====== Source material

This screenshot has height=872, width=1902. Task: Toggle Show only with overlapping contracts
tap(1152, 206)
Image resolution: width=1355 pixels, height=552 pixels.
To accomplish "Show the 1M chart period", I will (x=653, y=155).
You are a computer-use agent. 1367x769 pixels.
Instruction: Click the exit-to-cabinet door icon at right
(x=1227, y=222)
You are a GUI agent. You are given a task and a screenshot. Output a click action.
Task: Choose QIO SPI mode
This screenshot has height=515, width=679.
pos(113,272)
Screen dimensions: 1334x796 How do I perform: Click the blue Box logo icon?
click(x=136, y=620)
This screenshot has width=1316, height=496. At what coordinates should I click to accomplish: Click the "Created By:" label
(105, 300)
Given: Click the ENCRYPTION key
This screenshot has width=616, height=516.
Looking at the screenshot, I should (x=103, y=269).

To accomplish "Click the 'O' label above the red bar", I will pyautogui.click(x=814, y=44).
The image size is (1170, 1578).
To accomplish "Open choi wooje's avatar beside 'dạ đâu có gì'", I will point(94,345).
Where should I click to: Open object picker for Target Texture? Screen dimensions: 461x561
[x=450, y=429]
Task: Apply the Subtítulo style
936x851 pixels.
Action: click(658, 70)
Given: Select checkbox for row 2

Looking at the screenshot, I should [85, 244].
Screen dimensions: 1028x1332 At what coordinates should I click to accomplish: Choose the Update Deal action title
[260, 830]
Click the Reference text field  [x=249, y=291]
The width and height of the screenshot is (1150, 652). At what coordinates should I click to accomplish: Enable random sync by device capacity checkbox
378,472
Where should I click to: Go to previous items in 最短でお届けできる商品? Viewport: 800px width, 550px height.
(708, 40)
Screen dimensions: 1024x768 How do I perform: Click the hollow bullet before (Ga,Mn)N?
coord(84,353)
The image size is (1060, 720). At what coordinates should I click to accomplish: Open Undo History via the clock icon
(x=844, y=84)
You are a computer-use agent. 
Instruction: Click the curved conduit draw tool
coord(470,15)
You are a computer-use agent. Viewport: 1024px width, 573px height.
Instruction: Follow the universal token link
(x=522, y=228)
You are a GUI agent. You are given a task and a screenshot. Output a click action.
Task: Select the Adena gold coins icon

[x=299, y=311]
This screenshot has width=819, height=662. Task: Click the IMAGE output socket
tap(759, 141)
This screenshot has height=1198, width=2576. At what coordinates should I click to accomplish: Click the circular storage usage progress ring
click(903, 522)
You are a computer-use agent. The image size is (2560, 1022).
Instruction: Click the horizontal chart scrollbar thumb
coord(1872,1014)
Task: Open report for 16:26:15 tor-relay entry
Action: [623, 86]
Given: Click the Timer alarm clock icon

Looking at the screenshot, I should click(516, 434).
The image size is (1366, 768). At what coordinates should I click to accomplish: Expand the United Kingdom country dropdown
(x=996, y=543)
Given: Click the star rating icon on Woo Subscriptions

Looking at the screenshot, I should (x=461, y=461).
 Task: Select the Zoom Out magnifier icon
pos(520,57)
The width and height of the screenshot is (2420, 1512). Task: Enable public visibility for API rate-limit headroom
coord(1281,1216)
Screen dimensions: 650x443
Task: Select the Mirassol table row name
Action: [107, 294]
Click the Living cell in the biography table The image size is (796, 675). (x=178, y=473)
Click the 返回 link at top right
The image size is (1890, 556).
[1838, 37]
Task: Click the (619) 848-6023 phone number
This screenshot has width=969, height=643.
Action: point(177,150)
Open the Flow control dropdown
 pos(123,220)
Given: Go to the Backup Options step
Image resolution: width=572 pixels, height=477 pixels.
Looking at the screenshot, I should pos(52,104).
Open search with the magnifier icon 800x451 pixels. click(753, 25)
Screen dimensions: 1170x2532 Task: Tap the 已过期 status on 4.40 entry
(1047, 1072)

============

Task brief: Gather every line from the listing above in which "computer" appears, and copy those lines.

Response for this exercise:
You are a computer-use agent. 1367x769 pixels.
You are a computer-use agent. 
You are a computer-use agent. Viewport: 1024px width, 573px height.
You are a computer-use agent. The image size is (2560, 1022).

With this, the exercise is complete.